Wasserpolack (plural: Wasserpolacken, Wasserpolen) or Wasserpolak ("Water-Pole") was a pejorative term used for residents of Silesia, who spoke Silesian, which has been described as either one of the Slavic languages or a dialect of Polish., made by the Germans, similar to the term, "Hanys," Made by the Poles.

== Background ==

In Silesia, the Polish, German and Czech languages and cultures influenced one another for centuries. Since the 18th century, the German language became more important, starting to penetrate Slavic dialects. Many times families were mixed of different nations over centuries and they could not be treated as entirely Polish, German or Czech. They were identified as a regional community with a regional language.

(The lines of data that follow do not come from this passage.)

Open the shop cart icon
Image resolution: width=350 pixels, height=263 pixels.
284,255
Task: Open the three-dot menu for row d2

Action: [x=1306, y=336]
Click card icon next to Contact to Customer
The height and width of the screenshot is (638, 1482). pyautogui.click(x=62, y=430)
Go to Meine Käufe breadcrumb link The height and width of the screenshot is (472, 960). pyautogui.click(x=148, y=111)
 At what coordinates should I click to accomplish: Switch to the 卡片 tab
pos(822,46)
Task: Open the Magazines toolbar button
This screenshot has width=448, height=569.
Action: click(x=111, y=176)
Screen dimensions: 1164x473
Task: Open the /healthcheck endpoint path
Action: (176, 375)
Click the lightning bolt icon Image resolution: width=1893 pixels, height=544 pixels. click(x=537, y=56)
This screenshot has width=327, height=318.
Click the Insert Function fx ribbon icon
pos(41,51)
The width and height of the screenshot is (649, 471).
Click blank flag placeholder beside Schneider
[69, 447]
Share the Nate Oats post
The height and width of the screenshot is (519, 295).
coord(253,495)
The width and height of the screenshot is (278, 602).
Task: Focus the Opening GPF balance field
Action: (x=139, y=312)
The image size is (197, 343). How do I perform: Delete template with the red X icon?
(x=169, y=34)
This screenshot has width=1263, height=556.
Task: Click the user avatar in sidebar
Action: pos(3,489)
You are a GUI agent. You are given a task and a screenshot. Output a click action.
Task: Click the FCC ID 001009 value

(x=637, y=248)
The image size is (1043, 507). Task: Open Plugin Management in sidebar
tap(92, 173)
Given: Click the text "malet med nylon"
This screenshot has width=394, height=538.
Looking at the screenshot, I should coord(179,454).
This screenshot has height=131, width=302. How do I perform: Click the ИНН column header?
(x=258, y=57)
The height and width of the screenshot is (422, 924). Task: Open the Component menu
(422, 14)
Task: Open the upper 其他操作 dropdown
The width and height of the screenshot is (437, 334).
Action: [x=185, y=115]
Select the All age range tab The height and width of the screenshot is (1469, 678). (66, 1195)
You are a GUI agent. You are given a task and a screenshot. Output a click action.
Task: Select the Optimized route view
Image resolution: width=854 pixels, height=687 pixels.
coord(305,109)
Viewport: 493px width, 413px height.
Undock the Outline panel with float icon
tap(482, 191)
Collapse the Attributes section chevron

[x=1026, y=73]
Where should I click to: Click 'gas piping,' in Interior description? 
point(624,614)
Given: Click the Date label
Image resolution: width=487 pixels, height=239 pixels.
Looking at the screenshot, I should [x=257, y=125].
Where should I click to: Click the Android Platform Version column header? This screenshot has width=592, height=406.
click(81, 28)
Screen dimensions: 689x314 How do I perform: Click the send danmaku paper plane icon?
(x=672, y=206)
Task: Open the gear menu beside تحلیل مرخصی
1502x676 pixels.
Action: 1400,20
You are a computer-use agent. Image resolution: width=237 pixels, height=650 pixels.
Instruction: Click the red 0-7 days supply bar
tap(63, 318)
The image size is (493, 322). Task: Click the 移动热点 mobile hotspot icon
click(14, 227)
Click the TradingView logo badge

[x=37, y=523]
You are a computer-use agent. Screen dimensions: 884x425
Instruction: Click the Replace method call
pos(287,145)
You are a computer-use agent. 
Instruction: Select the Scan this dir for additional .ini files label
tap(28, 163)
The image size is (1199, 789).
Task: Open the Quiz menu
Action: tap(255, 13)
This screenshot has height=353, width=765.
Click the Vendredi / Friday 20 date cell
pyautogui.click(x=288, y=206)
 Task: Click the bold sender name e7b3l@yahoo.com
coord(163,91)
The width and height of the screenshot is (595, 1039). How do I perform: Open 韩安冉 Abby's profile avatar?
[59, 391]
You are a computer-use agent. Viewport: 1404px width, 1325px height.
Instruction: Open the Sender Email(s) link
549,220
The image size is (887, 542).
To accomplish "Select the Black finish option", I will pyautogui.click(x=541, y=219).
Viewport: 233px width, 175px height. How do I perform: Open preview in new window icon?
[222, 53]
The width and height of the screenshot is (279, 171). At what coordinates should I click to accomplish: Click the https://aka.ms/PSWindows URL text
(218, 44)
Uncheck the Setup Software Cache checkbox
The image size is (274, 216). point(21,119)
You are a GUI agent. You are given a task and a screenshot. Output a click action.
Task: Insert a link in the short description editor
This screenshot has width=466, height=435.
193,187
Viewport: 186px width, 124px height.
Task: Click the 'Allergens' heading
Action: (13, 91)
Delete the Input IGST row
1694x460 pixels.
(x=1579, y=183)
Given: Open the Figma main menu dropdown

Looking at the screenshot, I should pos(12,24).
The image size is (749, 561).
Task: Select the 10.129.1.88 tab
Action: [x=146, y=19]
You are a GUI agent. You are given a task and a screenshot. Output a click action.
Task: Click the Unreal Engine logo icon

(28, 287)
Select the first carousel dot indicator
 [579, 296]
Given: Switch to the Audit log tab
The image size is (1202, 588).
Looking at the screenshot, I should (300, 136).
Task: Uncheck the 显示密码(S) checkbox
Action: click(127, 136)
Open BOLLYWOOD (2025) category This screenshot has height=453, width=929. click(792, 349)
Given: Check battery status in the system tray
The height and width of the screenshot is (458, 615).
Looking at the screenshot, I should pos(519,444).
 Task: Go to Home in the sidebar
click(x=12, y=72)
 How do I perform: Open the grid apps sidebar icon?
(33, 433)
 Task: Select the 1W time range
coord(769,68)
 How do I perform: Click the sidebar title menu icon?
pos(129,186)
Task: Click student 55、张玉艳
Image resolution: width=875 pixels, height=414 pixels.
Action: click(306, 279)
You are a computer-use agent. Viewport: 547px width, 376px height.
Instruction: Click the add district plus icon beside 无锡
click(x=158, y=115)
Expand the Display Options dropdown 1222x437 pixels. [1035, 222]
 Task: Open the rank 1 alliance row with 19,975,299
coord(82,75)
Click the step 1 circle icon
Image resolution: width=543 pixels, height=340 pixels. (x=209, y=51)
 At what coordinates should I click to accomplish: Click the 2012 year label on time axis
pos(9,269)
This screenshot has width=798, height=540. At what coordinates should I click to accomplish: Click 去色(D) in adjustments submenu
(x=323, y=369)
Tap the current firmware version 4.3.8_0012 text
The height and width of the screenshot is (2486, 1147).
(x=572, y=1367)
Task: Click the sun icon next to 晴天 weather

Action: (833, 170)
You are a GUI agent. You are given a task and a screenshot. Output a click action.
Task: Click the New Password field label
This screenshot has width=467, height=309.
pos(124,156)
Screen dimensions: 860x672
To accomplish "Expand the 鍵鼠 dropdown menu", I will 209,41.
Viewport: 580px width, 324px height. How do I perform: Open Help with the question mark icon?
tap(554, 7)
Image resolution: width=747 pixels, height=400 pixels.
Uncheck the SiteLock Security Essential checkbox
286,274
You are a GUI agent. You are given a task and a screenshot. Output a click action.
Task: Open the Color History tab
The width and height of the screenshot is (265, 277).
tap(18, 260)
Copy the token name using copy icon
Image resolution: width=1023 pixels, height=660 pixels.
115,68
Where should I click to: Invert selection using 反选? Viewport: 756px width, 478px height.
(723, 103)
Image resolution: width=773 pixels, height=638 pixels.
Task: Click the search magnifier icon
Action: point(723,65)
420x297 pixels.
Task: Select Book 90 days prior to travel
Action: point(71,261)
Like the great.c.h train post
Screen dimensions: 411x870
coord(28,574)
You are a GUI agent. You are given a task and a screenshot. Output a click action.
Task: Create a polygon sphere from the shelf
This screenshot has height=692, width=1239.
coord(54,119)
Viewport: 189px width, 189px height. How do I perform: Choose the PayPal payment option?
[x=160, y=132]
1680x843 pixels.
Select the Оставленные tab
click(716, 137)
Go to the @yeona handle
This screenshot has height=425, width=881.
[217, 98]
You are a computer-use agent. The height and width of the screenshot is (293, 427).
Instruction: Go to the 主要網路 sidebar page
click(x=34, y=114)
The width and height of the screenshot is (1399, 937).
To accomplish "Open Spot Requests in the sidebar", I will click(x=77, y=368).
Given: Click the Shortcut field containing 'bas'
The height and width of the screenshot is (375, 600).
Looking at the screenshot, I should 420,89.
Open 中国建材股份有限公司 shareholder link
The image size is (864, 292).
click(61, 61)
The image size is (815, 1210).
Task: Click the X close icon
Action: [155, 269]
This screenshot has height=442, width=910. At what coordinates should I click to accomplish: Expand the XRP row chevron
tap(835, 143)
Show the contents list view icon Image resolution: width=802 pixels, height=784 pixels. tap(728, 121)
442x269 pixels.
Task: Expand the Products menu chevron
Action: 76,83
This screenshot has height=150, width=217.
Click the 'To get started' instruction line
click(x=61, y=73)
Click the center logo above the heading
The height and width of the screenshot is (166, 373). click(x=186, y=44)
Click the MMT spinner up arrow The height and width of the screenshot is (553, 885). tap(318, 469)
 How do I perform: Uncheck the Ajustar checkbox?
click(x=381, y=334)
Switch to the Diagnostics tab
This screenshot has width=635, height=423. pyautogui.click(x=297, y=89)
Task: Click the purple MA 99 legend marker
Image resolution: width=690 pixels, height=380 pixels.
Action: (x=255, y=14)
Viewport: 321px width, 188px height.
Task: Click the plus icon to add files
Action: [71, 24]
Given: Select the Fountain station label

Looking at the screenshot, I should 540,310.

The term Wasserpolack ("Water Pole") appears in the 17th century and was used for Poles living in Lower and Upper Silesia and also in other places where languages and nations were mixed over centuries. The term refers to the fact that the primary occupations of this population were associated with water: fishing and rafting.

In a 1884 ethnographic book Karl Burmann wrote that the language of Wasserpolacken is not Polish, but rather Wasserpolnisch (lit. Water-Polish), which Poles who don't speak German cannot understand, because in Wasserpolnisch often only Polish endings are attached to purely German words, e.g., fensterlatki for Fensterladen (window shutters), schuppenketki for Schuppenketten, etc.

Later its referent expanded to all Slavic people of Silesia and the Polish-German border areas.

== Use until World War II ==

Since the 19th century the name started to be used as a pejorative term.
It was used in this sense e.g. by the historian Friedrich Christoph Förster who claimed that the poor "verschnappste Wasserpolacken" were evading the German army draft.
During World War II the occupant German Nazis used this term to divide Poles by micronationalities.

== After World War II ==

Alongside German and Polish, many citizens of Opole/Oppeln before 1945 used a strongly German-influenced Silesian dialect (called Wasserpolnisch). Because of this, the post-war Polish state administration after the annexation of Silesia in 1945 did not initiate a general expulsion of all former inhabitants of Opole, as was done in Lower Silesia, for instance, where the population almost exclusively spoke the German language.

Because they were considered "autochthonous" (Polish), the Wasserpolak-speakers instead received the right to remain in their homeland after declaring themselves as Poles. Some German speakers took advantage of this decision, allowing them to remain in Oppeln, even when they considered themselves to be of German nationality. The city outlying areas currently contain the largest German and Upper Silesian minorities in Poland.

Since the 1950s the term became archaic, and it has fallen out of use by now, apart from polemical political texts.